What is the quality of brand advertising for a podcast network? It’s table stakes — background noise. Amassing an expansive, diversified audience and then shoe-horning brand advertising into that content is a commercial strategy borrowed directly from television. But television predates the existence of direct-response advertising, which, by now represents the towering opportunity in digital advertising. There is no contextual relevance for mass-market podcasts outside of the most broadly appealing brands, which would look at podcast advertising as a supplement (or substitute) for television advertising.

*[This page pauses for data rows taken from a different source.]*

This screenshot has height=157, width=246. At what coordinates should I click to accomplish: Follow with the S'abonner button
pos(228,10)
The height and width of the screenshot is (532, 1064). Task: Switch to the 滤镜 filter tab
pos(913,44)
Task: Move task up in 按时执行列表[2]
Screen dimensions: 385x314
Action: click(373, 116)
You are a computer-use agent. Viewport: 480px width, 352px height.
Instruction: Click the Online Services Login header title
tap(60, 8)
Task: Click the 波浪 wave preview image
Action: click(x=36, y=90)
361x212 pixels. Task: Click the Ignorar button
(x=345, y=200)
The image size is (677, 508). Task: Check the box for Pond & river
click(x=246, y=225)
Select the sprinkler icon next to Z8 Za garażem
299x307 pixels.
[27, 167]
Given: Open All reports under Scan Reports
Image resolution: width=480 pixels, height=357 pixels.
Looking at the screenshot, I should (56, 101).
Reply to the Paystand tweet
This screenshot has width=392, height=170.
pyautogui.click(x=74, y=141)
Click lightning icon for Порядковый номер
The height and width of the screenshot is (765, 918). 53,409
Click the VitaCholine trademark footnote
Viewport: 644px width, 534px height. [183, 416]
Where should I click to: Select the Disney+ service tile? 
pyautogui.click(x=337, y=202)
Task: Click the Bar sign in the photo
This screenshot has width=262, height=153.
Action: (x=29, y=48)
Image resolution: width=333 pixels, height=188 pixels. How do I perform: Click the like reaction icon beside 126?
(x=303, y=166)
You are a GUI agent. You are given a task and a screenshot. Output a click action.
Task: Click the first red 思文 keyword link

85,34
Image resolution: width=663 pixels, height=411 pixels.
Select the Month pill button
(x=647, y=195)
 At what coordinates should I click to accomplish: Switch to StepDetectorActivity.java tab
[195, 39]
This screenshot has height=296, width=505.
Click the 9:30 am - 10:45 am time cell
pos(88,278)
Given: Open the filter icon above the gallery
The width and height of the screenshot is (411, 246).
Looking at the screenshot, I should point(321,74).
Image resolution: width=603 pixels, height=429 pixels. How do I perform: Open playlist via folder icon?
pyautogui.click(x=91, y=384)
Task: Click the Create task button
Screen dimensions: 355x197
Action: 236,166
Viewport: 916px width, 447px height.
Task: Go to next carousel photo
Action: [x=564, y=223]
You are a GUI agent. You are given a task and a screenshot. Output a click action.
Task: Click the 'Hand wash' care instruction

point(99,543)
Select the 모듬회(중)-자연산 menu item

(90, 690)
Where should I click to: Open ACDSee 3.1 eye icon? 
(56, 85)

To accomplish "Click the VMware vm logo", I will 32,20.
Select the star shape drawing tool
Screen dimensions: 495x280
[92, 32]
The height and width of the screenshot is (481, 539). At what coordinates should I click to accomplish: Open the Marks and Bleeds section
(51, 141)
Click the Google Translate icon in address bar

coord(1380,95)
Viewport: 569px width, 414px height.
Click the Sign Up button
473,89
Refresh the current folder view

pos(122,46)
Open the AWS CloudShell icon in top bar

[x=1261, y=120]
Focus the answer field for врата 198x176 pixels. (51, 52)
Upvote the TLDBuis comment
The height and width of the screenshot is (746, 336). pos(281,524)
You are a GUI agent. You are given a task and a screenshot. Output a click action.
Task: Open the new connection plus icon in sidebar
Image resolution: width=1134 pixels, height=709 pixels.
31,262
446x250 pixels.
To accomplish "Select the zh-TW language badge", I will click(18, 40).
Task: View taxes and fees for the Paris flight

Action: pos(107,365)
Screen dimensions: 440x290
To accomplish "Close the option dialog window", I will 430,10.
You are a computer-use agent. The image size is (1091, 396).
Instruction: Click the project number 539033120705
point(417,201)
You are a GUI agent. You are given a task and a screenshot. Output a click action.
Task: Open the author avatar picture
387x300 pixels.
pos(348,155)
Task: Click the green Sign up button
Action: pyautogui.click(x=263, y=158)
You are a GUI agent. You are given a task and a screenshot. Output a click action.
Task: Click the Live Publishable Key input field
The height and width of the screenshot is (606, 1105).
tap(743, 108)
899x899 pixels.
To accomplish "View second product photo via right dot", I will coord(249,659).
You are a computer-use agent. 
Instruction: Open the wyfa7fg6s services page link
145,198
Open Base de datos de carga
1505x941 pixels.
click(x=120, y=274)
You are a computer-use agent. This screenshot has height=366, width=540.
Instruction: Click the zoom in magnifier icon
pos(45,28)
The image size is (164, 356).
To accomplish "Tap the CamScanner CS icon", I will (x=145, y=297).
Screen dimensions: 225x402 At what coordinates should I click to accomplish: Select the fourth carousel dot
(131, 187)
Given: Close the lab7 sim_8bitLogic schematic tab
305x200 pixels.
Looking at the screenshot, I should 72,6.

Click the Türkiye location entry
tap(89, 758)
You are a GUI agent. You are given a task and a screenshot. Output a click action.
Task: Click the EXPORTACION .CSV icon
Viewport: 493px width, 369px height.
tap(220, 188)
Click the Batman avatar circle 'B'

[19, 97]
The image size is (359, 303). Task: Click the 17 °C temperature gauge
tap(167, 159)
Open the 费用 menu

But the bulk of direct response advertisers aren’t interested in this format, and a lack of measurement solutions (which Spotify acquired) aren’t the primary obstacle: the core content experience simply provides no contextual relevance to direct response advertising, nor does it broadcast intent. And as Semafor reports, podcasters feel constrained by exclusivity contracts: universal reach across platforms, but especially YouTube and Apple Podcasts, is preferable. So while exclusive distribution for tentpole content has almost certainly driven subscriptions for Spotify, albeit at exorbitant expense, the breadth of those podcasts has likely undercut advertising revenue. The network television strategy simply doesn’t translate to the digital realm.